I heartily agree with Bradlee Dean's criticism. Someone at Graham's office "told Mediaite...that Graham was employing over-the-top-humor to win over his audience." However, we're presently in the midst of the most open and deliberate assault on the authority of the U.S. Constitution by any president in our history.

What kind of politician expects true Republicans to laugh at the prospect of a future GOP occupant of the White House advancing Obama's dictatorial agenda to the point of using military coercion against the Congress of the United States to do something the Constitution explicitly forbids in Article I.6, paragraph 1?

Graham delivers his supposed "humor" in a tone that makes it appear deadly as a heart attack. His serious demeanor reminded me of the fact that, in every respect, its anti-constitutional content is consistent with the elitist faction's agenda for the demise of American liberty. In that respect, the "humor" might just be the carrier frequency that conveys (to those who have ears to hear) the notion that he's the sort of Republican to complete the agenda Obama has thus far so treacherously advanced.

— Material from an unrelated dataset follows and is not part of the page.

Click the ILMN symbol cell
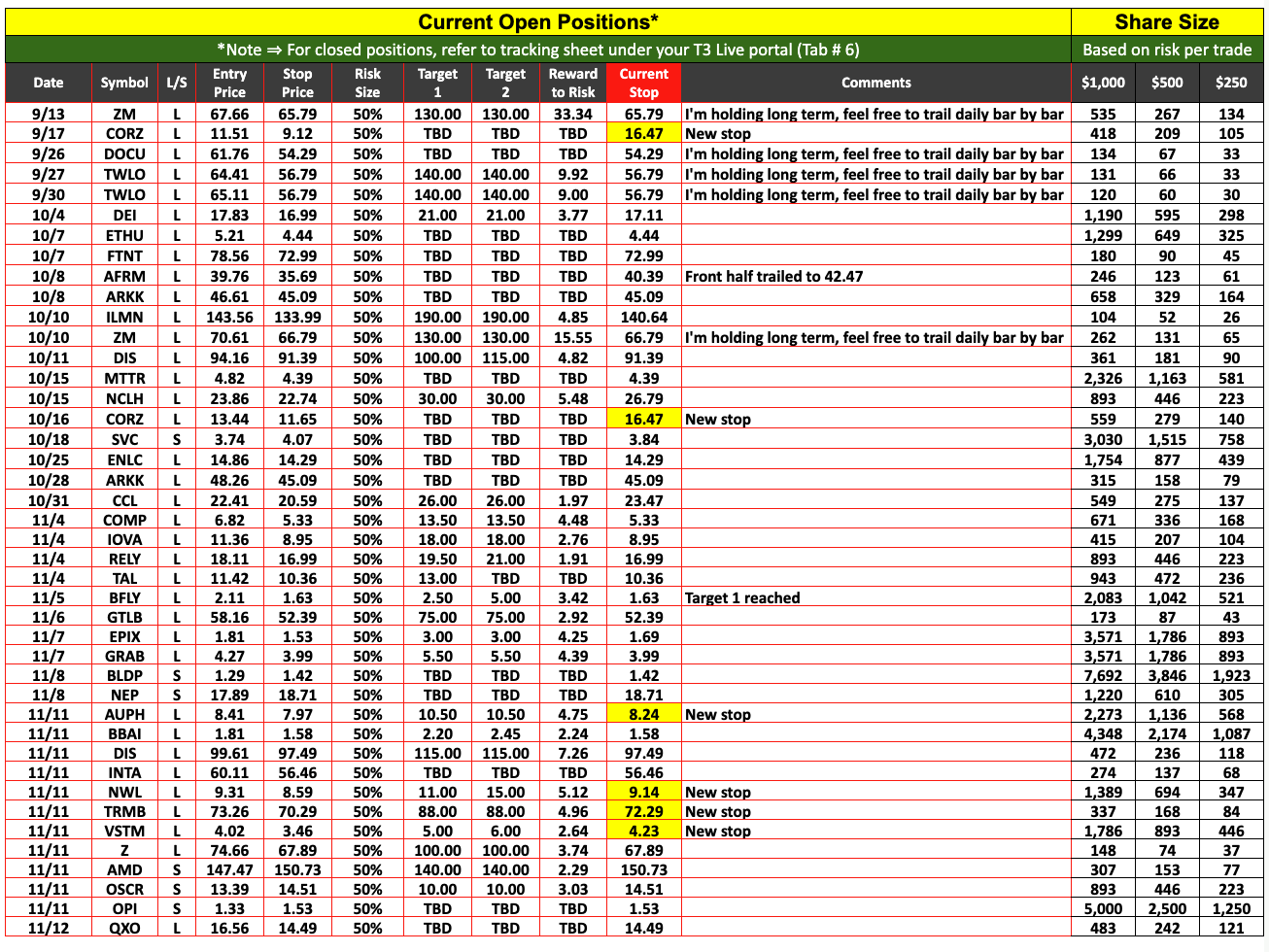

Graham was speaking out against cuts in our defense and national security budgets. Because I hate the damage Obama has done to America's preparedness, I heartily support the goal of undoing it. But unlike some people who profess to be conservative, I'm not a "pragmatist" who thinks it makes sense to pretend we can defend America's way of life by shredding our Constitution of liberty. I leave that pretense to Obama and the GOP quislings who work with him in pursuit of the elitist faction's tyrannical agenda.

Their pervasive collaboration is the reason everything that happens in government and politics these days is a two-edged sword. For example, it's in our interest to signal a dramatic break with the racism of our past, so we must elect someone to the White House with a lifelong hatred of America's principles and positive achievements. It's in our interest to defeat the terrorists in the war they make against us, so we must pass laws that authorize the systematic abrogation of the rights and due process essential to our integrity as a free people. It's in our interest to prevent the collapse of our productive economy, so we must implement reverse Robin Hood bailouts, funded by astronomical debt that destroys the good faith and credit of the American people.

Much more such progress and we shall be undone. Yet and still, it does not stop. Speaker John Boehner invites Prime Minister Netanyahu to address the U.S. Congress, ostensibly to counter the Obama faction's efforts to secure Netanyahu's defeat in the upcoming elections in Israel. People like myself are cheered by, and inclined to cheer, what appears to be a courageous demarche to signal the American people's unflagging support for the U.S.-Israeli partnership.

Now comes the report that Boehner and Pelosi made a "deal to use the hoopla around...Netanyahu's...address to Congress over Iran's nuclear ambitions as political cover" for the quisling/Obama faction vote to fund Obama's anti-constitutional amnesty for illegal immigrants. As Michele Bachmann says, "They've given the appearance of pushing this wildly unpopular vote under the cover of a wildly popular speech by a wildly popular leader...."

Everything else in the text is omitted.